His other big project? An ongoing whirlwind romance with Astrid Berges-Frisby as “Sofi,” a — stop me if you’ve heard this one — quirky, wild, colorful, artistic, childlike-yet-sexually-adventurous, wide-eyed, eternally-optimistic, high on life human dynamo who yanks him out of his stuffy shell like a magical soul-masseur while asking seemingly nothing of substance in return and having next to no discernible past, goal, direction, want or barest semblance of an interior life of her own. Yeah, it’s one of those.

Sofi isn’t exactly a fan of Ian’s work (“This is what you do all day? Torture worms?”) nor of his philosophy (or lack thereof): “Why are you trying to disprove God??” she asks, accusingly. Not that she’s some kind of Holy Roller, mind you — a specific religious point of view would lessen the Millennial-appeal of her New Age whirligig persona. Instead she just sort of flits and twirls about while droning in a silky lilt about karma, destiny, etc; moping that Ian can’t also surrender to the bliss of not knowing (or caring) how things actually work. If Sofi (or the film) does have a point, it’s basically “Hey kids, cool news! Turns out there IS an Intelligent Designer predestining and ordering everything — but don’t worry!
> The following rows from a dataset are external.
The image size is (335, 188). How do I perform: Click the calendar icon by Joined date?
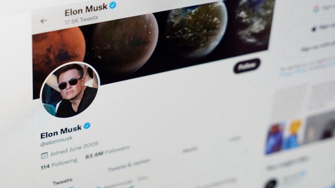click(x=44, y=156)
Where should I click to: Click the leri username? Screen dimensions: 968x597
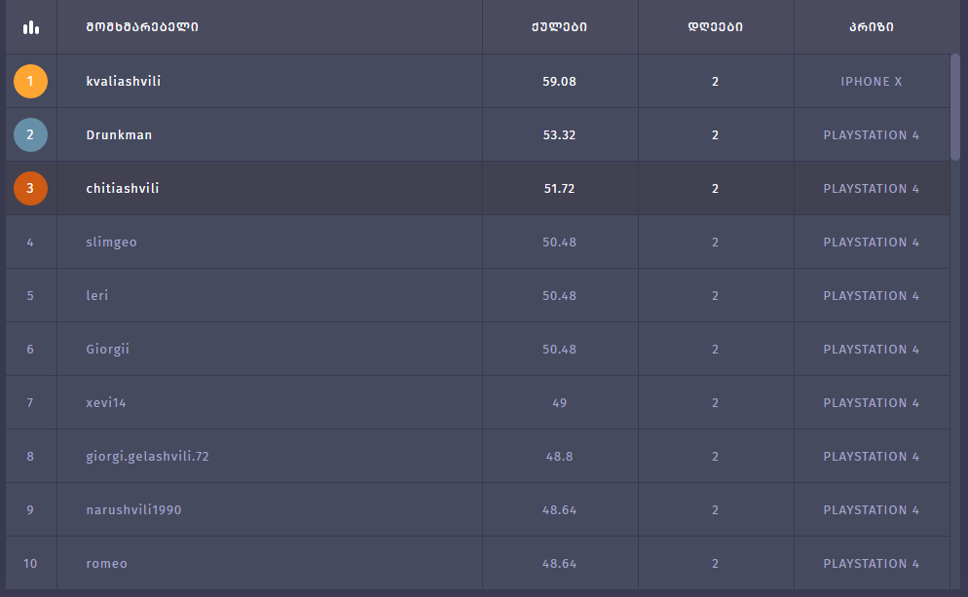[97, 295]
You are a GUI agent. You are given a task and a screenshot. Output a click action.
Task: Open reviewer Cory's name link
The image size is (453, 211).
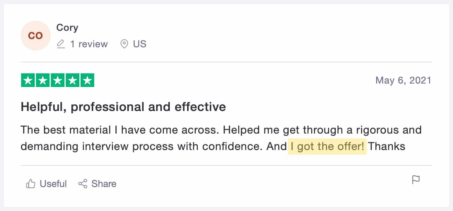tap(67, 27)
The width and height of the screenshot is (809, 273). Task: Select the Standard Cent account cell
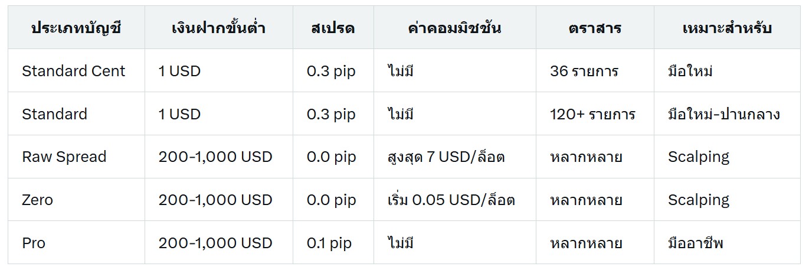tap(76, 71)
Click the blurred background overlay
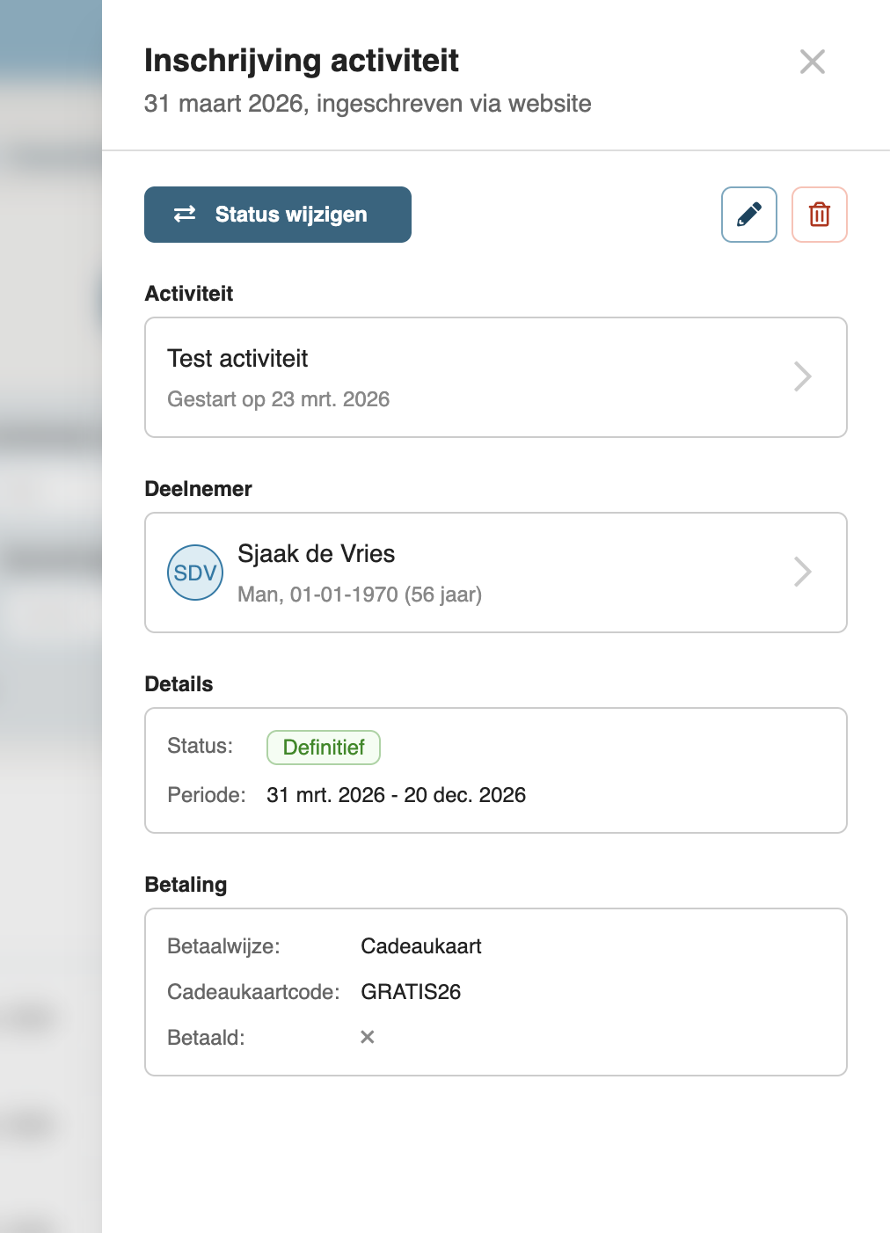The image size is (890, 1233). [x=50, y=616]
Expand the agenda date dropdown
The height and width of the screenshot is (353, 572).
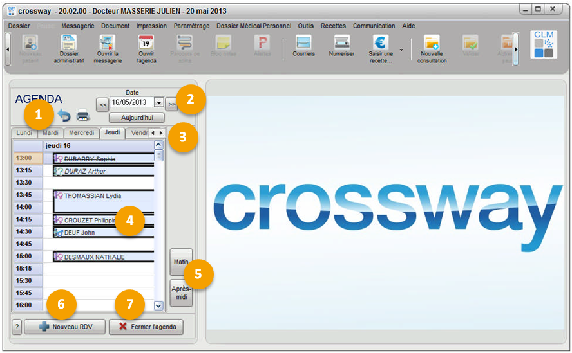point(158,102)
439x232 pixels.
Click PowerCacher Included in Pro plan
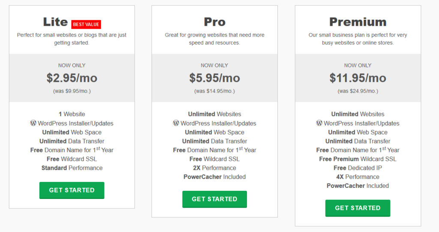tap(214, 177)
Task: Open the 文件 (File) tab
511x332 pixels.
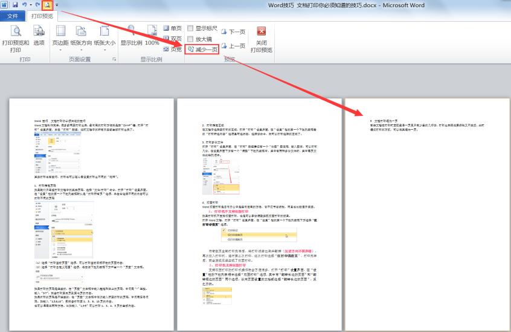Action: (12, 16)
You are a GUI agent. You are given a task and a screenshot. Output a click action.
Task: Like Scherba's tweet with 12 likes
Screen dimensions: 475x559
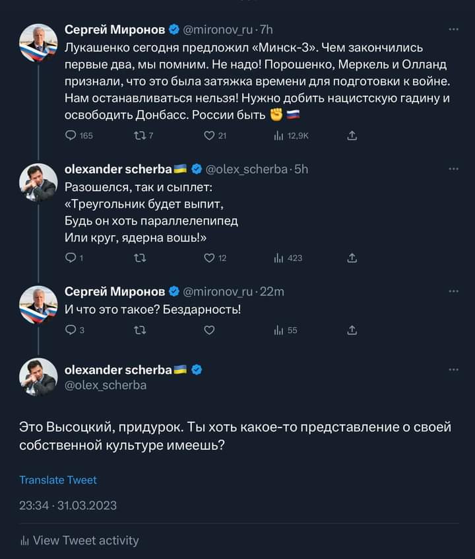point(209,258)
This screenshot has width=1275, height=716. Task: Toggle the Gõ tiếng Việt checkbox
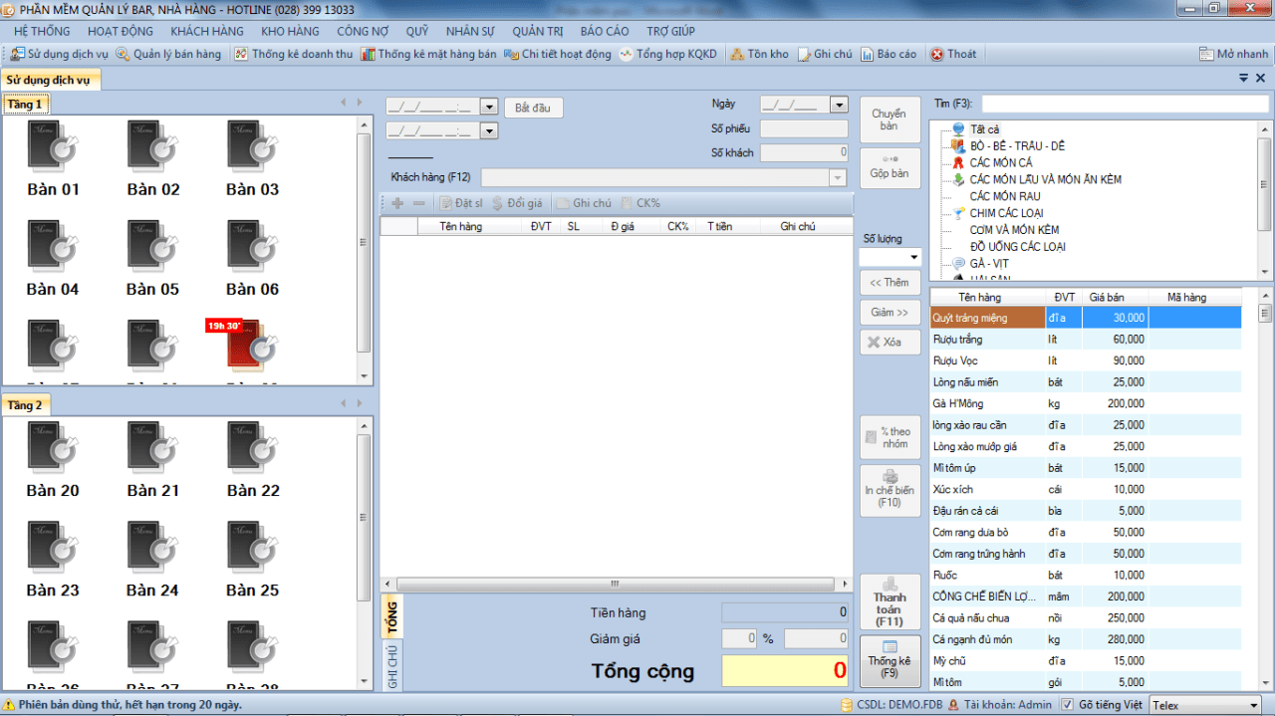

It’s not the boring judgmental churchy version your parents were into! Naw, it’s one of those cool trendy Eastern ones white hipsters can appropriate to mean whatever they want it too!”

Not that having an intellectually-bankrupt (or just stupid) theme/message/story makes a film bad — I gave Lucy (the movie built around the dumb “humans only use 10% of their brain” pop-myth) a mostly positive review for being fun and (ironically) refreshingly optimistic and progressive, after all. But even if you strip out what amounts to Hipster Orientalist Creationism, I Origins would still be insufferably “twee” and pretentious about “big idea” mystery the inevitable answer to which is A.) trite and B.) immediately obvious.
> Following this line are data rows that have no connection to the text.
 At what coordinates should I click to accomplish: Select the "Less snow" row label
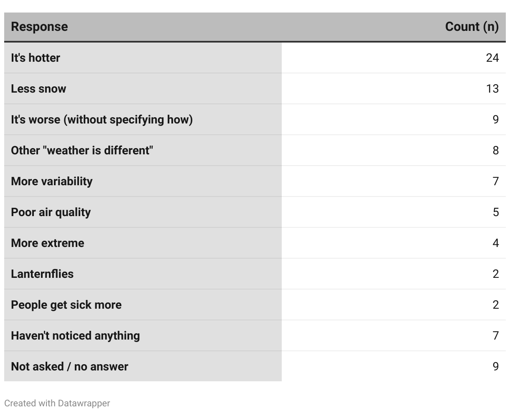(x=38, y=88)
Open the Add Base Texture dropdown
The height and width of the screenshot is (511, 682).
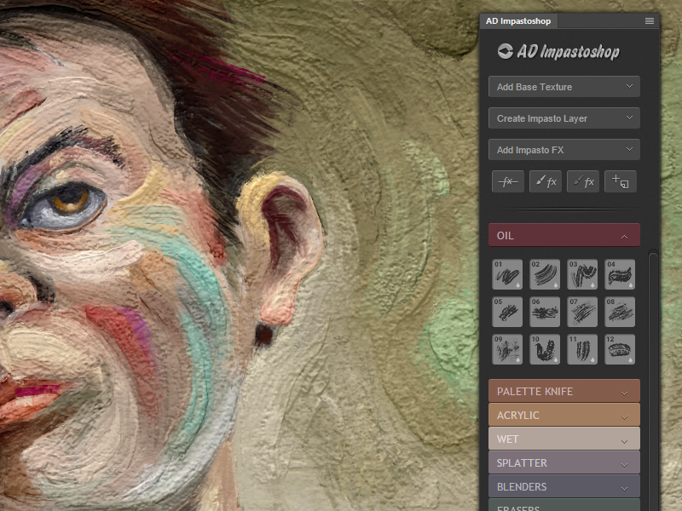pos(564,87)
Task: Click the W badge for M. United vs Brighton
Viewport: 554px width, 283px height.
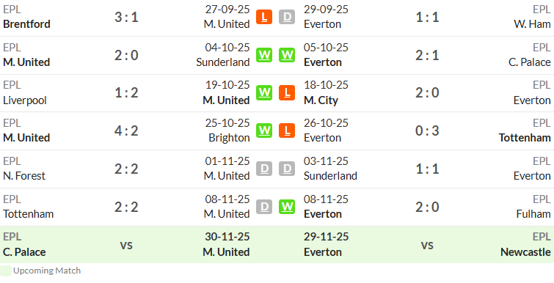Action: pos(264,131)
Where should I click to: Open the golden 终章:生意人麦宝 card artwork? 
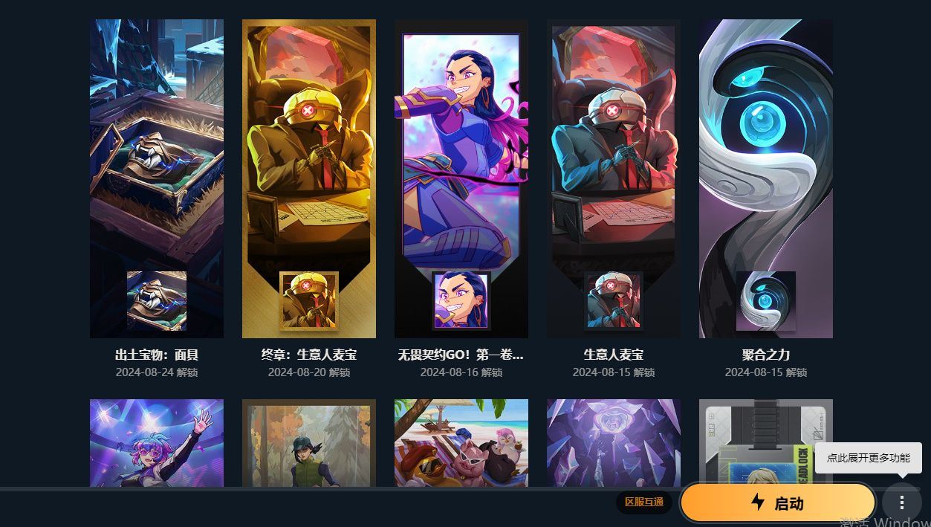[309, 178]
Anyway, Sofi dies in a freak accident halfway into the movie. That’s probably supposed to be a spoiler, but it’s in the trailer so… whatever. A few years later, Ian and Marling’s character are married with child when they discover that someone has worked out a way to use their revolutionary eye-mapping research to find evidence of identical iris-patterns as part of a bid to document proof of reincarnation — and, wouldn’t you know it? — some unknown person in India may have just tested positive for Sofi Reborn. Gee, I wonder if Ian will find “closure” in the form of accepting that his science really is powerless next to… um… whatever it was his dead girlfriend vaguely believed in?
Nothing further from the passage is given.